PROBLEM STATEMENT: Rewrite the records starting with the line that contains "Efficientamento (254, 96)" and going on through the line that contains "Rating di legalità (78, 123)", keeping every line in that span and offsetting each coordinate in the answers by -74.

Begin RECORDS PROVIDED

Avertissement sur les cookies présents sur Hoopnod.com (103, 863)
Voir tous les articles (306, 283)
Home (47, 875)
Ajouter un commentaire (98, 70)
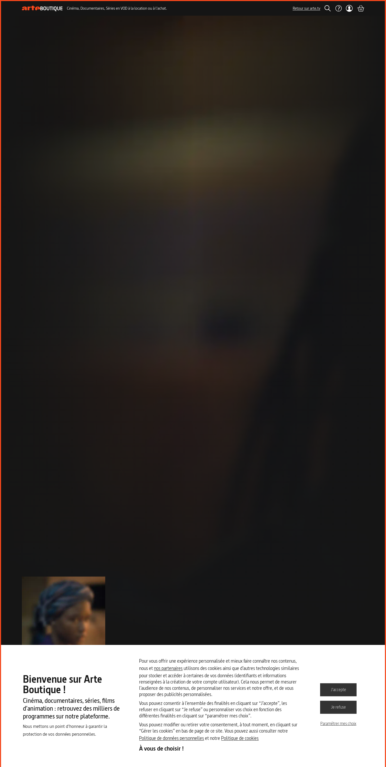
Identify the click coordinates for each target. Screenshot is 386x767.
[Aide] (338, 8)
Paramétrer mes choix (338, 723)
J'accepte (338, 689)
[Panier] (360, 8)
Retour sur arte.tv (306, 8)
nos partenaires (168, 668)
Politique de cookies (240, 738)
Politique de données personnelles (171, 738)
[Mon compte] (349, 8)
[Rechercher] (328, 8)
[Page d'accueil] (42, 8)
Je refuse (338, 707)
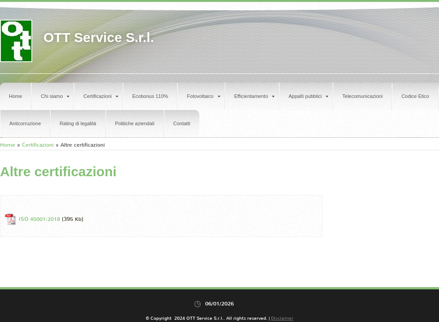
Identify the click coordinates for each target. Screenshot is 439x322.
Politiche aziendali (135, 123)
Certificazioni (100, 96)
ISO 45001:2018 (39, 219)
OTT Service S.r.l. (98, 37)
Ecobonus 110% (150, 96)
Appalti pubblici (308, 96)
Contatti (181, 123)
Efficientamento (254, 96)
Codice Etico (415, 96)
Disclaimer (282, 318)
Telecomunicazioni (362, 96)
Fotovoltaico (203, 96)
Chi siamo (55, 96)
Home (15, 96)
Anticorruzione (25, 123)
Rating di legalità (78, 123)
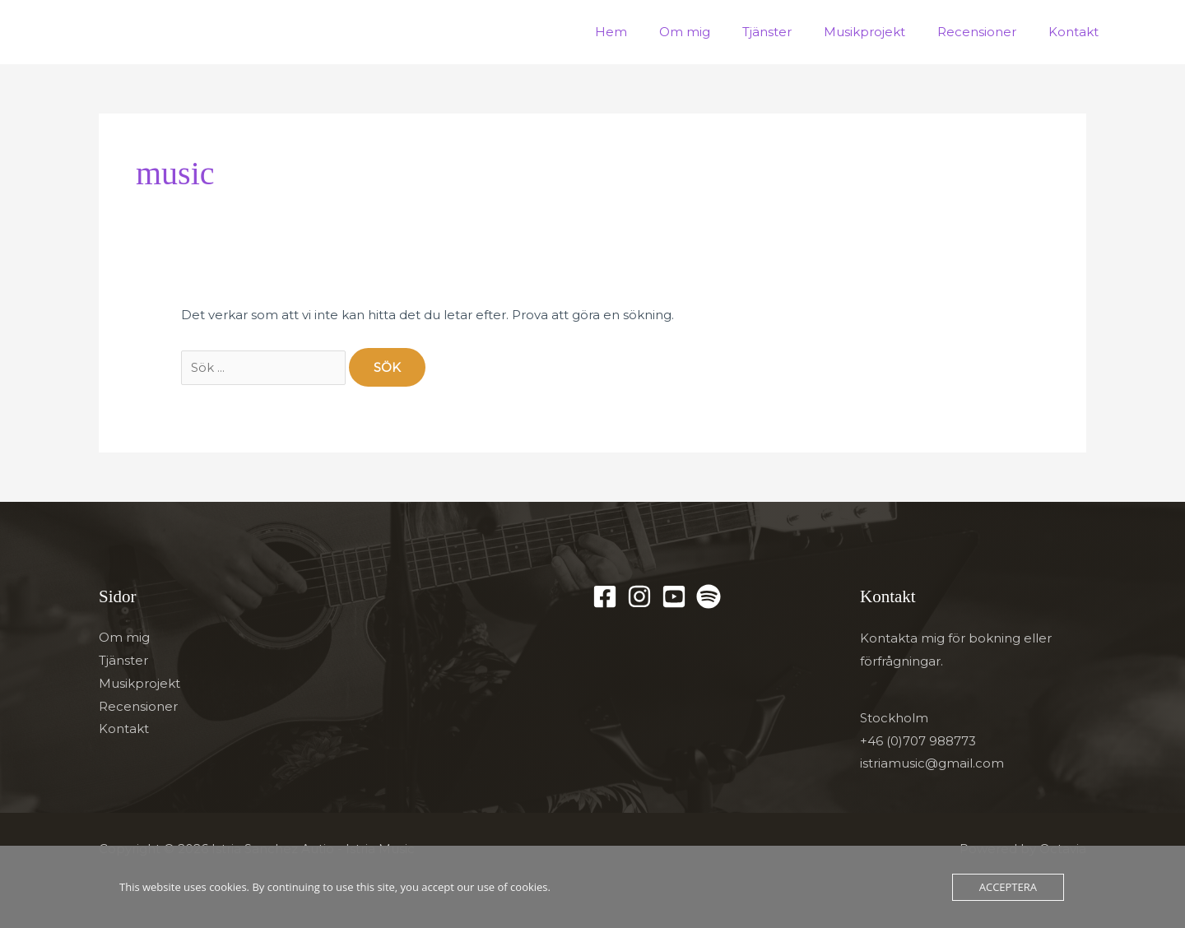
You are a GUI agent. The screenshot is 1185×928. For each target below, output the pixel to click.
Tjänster (793, 31)
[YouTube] (674, 596)
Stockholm (894, 718)
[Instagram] (639, 596)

End RECORDS PROVIDED

RESPONSE:
Efficientamento (180, 22)
Codice Etico (341, 22)
Disclaimer (208, 244)
Telecomunicazioni (288, 22)
Fotovoltaico (129, 22)
Chi siamo (-19, 22)
Home (-59, 22)
Anticorruzione (-49, 49)
Rating di legalità (4, 49)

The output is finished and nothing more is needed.